Opened 11 years ago
Last modified 10 years ago
#22946 closed defect (bug)
Default filter erroneously turns FTP hostnames into HTTP links — at Version 2
Reported by: | DavidAnderson | Owned by: | |
---|---|---|---|
Milestone: | Priority: | normal | |
Severity: | normal | Version: | 2.0.4 |
Component: | Formatting | Keywords: | close has-patch |
Focuses: | Cc: |
Description (last modified by )
The function _make_web_ftp_clickable_cb in wp-includes/formatting.php is invoked upon any hostname matching "www." or "ftp." at the beginning. It pre-pends 'http://' and makes the link clickable (i.e. wraps it in <a href="">).
As a default that makes sense for things beginning www. - but not for everything beginning ftp.
In my case, I was using the plugin WP Better Emails, and sent out an email with this line (approx):
Here is the FTP server: ftp.example.com
WP, by default, "helpfully" totally mangles this into:
Here is the FTP server: <a href="http://ftp.example.com">http://ftp.example.com</a>
The recipient of my email now believes that I was sending him an HTTP link, and is confused that it does not work. But in fact I never sent such a link - that was WordPress mangling what I did send.

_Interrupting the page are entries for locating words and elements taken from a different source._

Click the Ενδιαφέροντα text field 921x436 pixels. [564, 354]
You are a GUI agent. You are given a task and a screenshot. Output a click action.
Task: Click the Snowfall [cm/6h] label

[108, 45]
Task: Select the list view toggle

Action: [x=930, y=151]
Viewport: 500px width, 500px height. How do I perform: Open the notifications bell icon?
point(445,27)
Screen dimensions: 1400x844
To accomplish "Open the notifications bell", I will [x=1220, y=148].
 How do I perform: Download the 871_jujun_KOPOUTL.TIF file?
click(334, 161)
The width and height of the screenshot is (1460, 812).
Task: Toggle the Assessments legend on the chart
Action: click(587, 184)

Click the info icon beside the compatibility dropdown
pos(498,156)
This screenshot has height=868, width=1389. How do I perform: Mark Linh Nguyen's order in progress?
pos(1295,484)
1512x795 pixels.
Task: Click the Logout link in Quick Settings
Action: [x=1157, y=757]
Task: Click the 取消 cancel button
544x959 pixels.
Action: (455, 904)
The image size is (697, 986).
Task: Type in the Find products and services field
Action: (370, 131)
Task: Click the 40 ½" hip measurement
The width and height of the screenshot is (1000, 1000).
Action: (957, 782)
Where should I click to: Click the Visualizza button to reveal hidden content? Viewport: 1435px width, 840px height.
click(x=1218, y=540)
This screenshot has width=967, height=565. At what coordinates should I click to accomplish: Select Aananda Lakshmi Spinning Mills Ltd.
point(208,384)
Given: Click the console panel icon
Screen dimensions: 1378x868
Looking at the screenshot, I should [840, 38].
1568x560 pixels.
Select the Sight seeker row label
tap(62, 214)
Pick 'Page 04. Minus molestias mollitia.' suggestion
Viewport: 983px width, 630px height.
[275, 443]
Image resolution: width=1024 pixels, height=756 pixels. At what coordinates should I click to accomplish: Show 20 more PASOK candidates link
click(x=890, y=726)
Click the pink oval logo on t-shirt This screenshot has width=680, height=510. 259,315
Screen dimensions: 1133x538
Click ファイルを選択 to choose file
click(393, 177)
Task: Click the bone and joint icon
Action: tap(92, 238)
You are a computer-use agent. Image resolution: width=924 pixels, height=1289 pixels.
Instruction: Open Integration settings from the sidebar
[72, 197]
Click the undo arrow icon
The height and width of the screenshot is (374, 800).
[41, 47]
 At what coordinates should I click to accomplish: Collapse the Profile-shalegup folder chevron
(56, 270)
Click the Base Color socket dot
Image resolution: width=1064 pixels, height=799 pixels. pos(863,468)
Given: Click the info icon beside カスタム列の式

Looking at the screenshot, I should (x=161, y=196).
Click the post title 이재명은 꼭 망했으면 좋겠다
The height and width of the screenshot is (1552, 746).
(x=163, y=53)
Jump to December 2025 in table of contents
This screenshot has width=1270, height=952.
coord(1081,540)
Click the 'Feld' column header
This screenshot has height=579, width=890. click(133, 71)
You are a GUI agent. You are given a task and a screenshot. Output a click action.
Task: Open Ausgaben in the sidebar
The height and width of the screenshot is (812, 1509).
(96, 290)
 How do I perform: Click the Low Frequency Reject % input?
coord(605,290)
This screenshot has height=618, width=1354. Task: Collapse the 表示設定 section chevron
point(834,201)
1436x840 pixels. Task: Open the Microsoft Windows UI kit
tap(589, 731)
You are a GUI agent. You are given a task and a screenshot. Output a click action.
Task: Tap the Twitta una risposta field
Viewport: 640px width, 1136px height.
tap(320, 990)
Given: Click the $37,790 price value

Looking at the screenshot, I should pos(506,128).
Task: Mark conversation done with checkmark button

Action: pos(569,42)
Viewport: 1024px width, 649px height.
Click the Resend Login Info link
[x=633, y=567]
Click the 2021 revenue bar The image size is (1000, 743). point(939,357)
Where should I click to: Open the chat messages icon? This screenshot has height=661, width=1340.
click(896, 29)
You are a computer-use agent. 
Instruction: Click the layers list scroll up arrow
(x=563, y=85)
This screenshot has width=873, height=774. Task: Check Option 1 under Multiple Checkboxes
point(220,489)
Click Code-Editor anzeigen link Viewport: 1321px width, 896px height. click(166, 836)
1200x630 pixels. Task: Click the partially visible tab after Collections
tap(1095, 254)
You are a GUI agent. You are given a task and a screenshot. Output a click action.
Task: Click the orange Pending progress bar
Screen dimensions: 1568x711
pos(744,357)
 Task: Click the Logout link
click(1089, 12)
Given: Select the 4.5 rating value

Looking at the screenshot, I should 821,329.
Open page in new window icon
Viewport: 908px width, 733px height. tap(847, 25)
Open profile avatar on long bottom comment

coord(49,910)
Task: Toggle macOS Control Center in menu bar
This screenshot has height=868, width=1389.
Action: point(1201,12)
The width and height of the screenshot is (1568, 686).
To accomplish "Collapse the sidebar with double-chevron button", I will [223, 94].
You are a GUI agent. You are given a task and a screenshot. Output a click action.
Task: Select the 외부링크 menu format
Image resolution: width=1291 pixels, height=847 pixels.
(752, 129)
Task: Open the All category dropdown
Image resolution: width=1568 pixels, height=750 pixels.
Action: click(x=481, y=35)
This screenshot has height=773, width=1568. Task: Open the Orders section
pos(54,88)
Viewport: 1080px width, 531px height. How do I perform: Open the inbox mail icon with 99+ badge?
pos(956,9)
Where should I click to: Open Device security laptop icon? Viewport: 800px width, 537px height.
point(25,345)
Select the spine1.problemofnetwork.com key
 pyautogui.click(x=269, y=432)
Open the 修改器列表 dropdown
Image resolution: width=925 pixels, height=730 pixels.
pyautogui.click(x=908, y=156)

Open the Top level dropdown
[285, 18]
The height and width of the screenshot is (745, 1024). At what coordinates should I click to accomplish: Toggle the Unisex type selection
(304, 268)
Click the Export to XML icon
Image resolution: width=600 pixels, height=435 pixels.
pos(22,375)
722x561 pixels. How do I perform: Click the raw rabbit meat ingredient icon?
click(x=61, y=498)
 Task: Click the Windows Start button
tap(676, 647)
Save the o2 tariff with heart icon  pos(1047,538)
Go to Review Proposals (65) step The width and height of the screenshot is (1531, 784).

Sure, some FTP servers will also have HTTP listening. But by default WordPress assumes that they all do, which is crazy.
Proposed solution: on line 1471 of wp-includes/formatting.php (as found in 3.4.2), change:
$ret = preg_replace_callback( '#([\s>])((www|ftp)\.[\w\\x80-\\xff\#$%&~/.\-;:=,?@\[\]+]+)#is', '_make_web_ftp_clickable_cb', $ret );
by removing the "ftp" case, hence:
$ret = preg_replace_callback( '#([\s>])((www)\.[\w\\x80-\\xff\#$%&~/.\-;:=,?@\[\]+]+)#is', '_make_web_ftp_clickable_cb', $ret );
The function _make_web_ftp_clickable_cb should then be renamed by removing ftp_, since the case of turning FTP hostnames into clickable HTTP links would have been removed.
I don't know but isn't the idea to turn sites whose name starts with the string "ftp." into clickable links using the
ftp
protocol (e.g.ftp://ftp.example.com
)? Most browsers seem to handle this kind of thing just fine.